More convincingly, remember Joe Piscopo? Well, in 1985, he filed for divorce from his wife of twelve years. At the divorce proceedings, he argued that his celebrity goodwill stemmed not from education and training, but rather, from unique and ineffable talents. The court disagreed, holding that his celebrity status constituted marital property, to which his ex-wife was entitled a one-half share.
Yes, but Joe Piscopo? In the same paragraph as "celebrity goodwill" or "ineffable talents?" They didn't stick this one in for case law, I'm convinced. They stuck it in for amusement value, the same way they stuck in Mark Gastineau a few pages later. Remember Mark Gastineau?
My other reading of late, mixed in about equally with the property law, has been John le Carre. You know, spy novels. Apart from the pleasures of his pacing and his undeniable talent for writing set-pieces, I'd say what I've been enjoying most about them is the epistemology of spycraft.
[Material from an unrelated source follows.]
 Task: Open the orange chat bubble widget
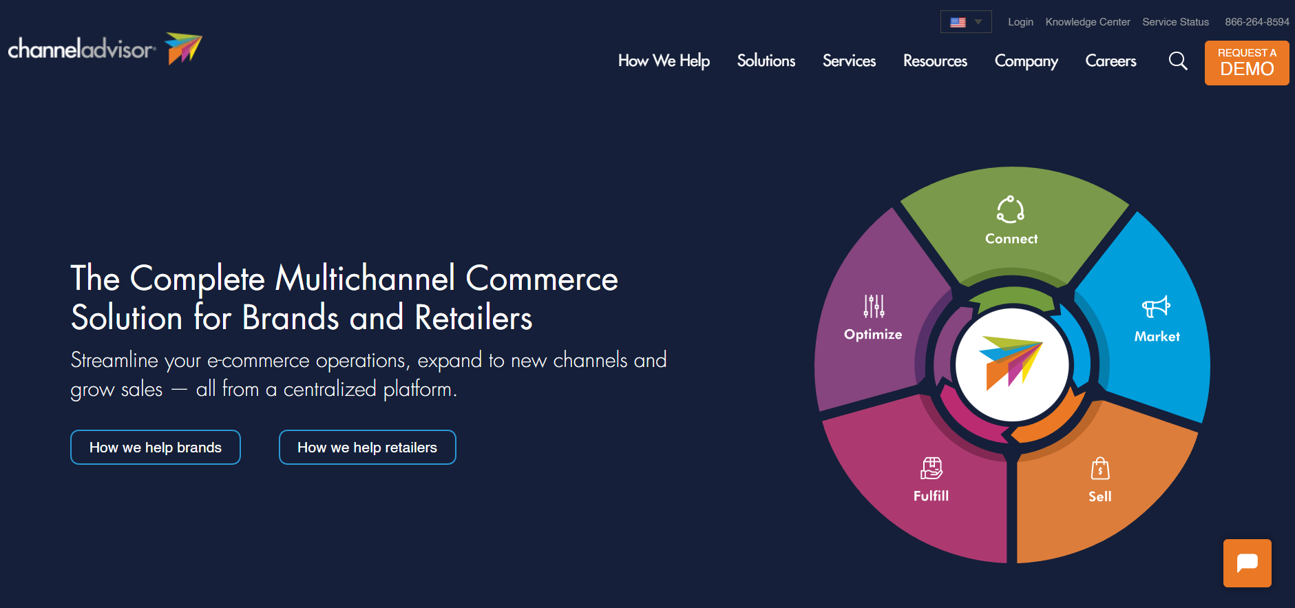coord(1247,563)
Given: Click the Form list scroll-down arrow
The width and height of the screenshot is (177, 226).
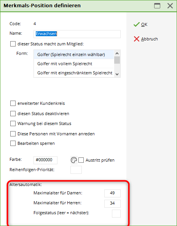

Imagine yourself a desk agent, reviewing the report of a field agent, telling you about a recent promising contact with a potential turncoat on the other side. What do you actually know at this point? Well, maybe everything is on the up-and-up.
Or maybe they've flipped your agent, and the turncoat doesn't exist. But that would be a bit obvious; you might notice the discrepancies in the reports. So maybe the turncoat exists, but is only pretending to cozy up to your fellow. Or maybe it's one step back, even from there. They know about the turncoat -- they bugged a few phones, followed your field agent around -- and are feeding him false information so he'll unknowingly leak only things they want you to know.
Perhaps you want to test out these theories. So maybe you'd like to feed them a tidbit of information to see if it comes back to you through this channel. Hmmm. If you tell your other operative about this whole plane, then if something goes wrong, they'll know about your whole scheme, including both your agents and your turncoat. Oops. So you'd better keep him in the dark about why he's leaking confidential intelligence data.
Hey. Come to think of it, they might be doing the same thing to you! You ought to be careful where you spread the information the turncoat supplies. If it spreads too far and someone recognizes it, that's another way the channel could be blown. But given all the secrets you're keeping from your own teammates, what if some of them are keeping secrets from you? And what about the walls of paranoid silence inside the bad guys' organization? Hey -- odds are that the turncoat's superiors aren't telling him about everything they're up to. Maybe there's a way you can manipulate this situation to your advantage. You can use him as a sample for understanding how they disseminate information, how much their lower-levels are generally privy to.
And on and on and on. The usual parlyizing thicket of problems in the philosophy of knowledge, compounded with a whole bunch from the philosophy of language, all nicely gummed up with a healthy dose of paranoia. And, yet, from this confusion, the spymasters have to tell their customers something. The tentative assembly of this something from the fragmentary back-and-forth of the spy trade makes for an interesting set of conundrums.
That's what I've been reading lately. You?